Pedro Solines, the head of Ecuador’s banking and insurance regulator known as the SBS, didn’t respond to interview requests made by telephone and e-mail. Economic Policy Minister Jeannette Sanchez, who also oversees the SBS, didn’t reply to voice messages seeking comment, nor did the ministry’s press office.
Correa’s economic policies, favoring state intervention in the economy, may limit demand for Ecuador’s financial institutions said Vicente Albornoz, head economist of the Cordes research institute in Quito. Correa canceled oil contracts with Rio de Janeiro-based Petroleo Brasileiro SA (PETR4) and defaulted on $3.2 billion of government debt in 2008 and 2009.
“There’s little interest abroad in Ecuador’s banks,” Albornoz said in a May 3 interview. The government’s policies “are chasing off everyone.”
Ecuadorean government debt is South America’s third- riskiest after Argentina and Venezuela, according to JPMorgan Chase & Co.’s EMBIG index, which measures the extra yield investors demand to own dollar bonds over U.S. Treasuries.
Bolivian President Evo Morales’s seizure of the country’s main electricity company on May 1, two weeks after Argentina took over its biggest oil producer, is reinforcing a divide between Latin American leaders that support private investment and those pursuing more government intervention in their economies.
Venezuela, Argentina, Bolivia and Ecuador have taken over energy, cement, airline, pension and mining companies in the past five years while governments in Chile, Colombia, Brazil and Peru have sought to draw investment to bolster growth.
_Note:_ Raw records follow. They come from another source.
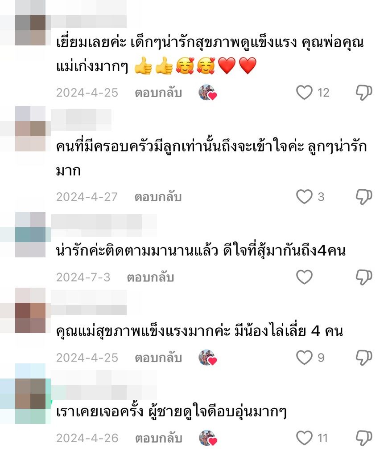This screenshot has height=456, width=388.
Task: Tap ตอบกลับ on the first 2024-4-25 comment
Action: click(158, 93)
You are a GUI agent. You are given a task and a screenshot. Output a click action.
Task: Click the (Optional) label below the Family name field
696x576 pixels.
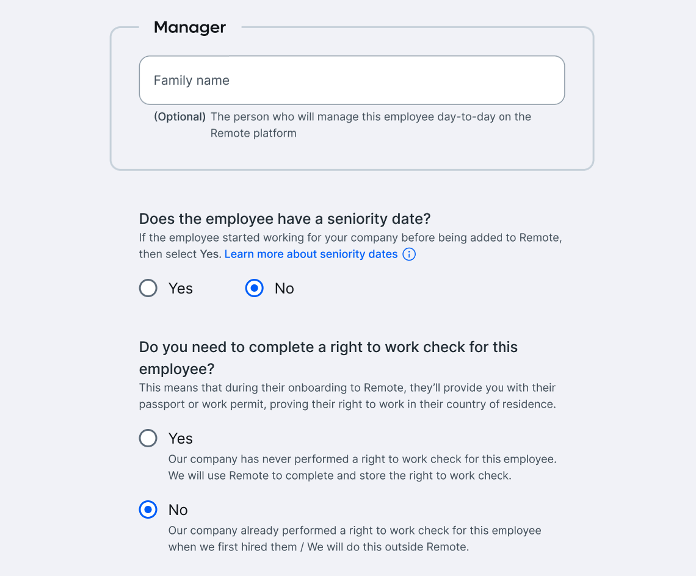point(179,117)
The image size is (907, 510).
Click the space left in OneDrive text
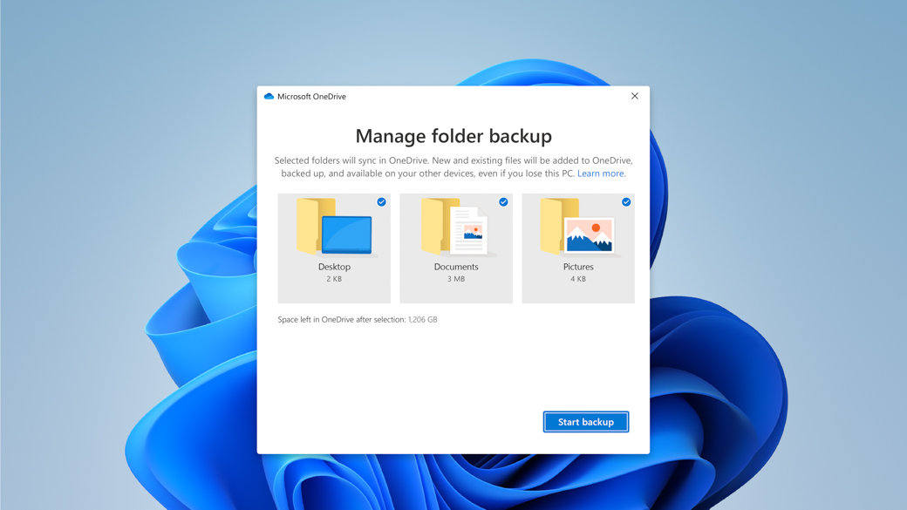(357, 320)
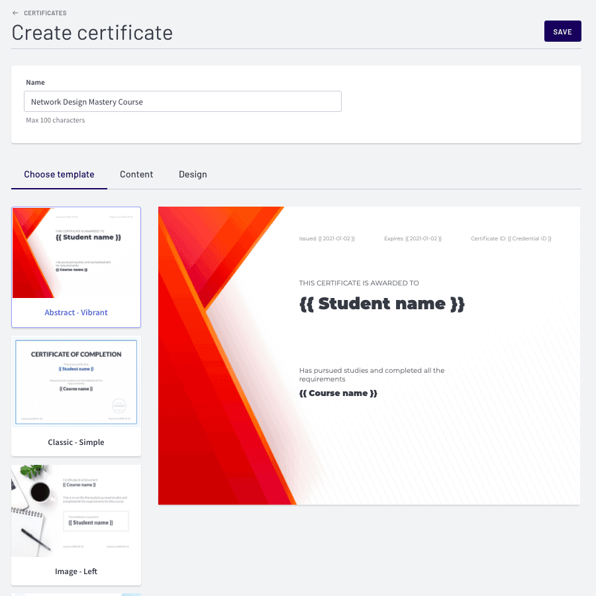Click the Classic - Simple template label

(x=76, y=442)
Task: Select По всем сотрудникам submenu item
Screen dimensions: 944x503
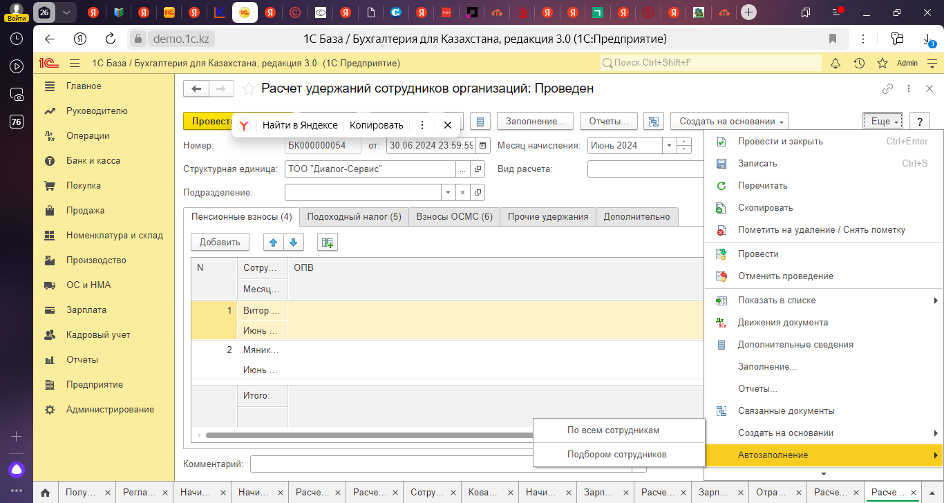Action: click(613, 430)
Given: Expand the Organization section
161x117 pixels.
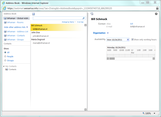Looking at the screenshot, I should [108, 33].
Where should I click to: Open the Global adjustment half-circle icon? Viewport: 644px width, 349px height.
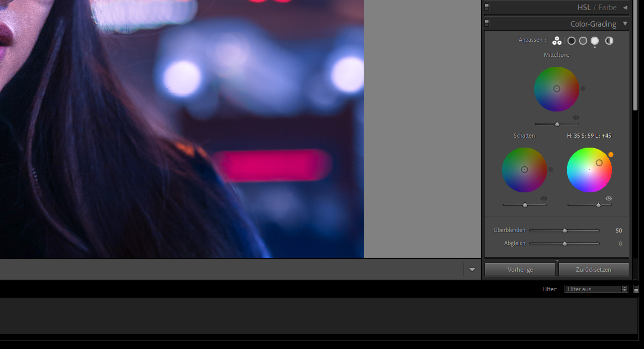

Ecuador’s rule change may also cut trading volumes in the country’s securities exchanges as market makers such as Pichincha sell their brokerages and clients withdraw money from banks’ investment funds to comply with the law, said Ulises Alvear, the president of the nation’s Brokerage House Association. The total amount managed by funds affected by the law, including trusts, dropped 25 percent to $878 million in the 10 months following the law’s approval, the most recent data from the SBS and Ecuador’s Superintendent of Companies show.
“This is a year of uncertainty,” Alvear, who is also chief executive officer of Quito-based MetroValores Casa de Valores SA, said in an April 13 interview. “It’s hard to sign a contract with someone when you don’t know if they’ll be around in six months.”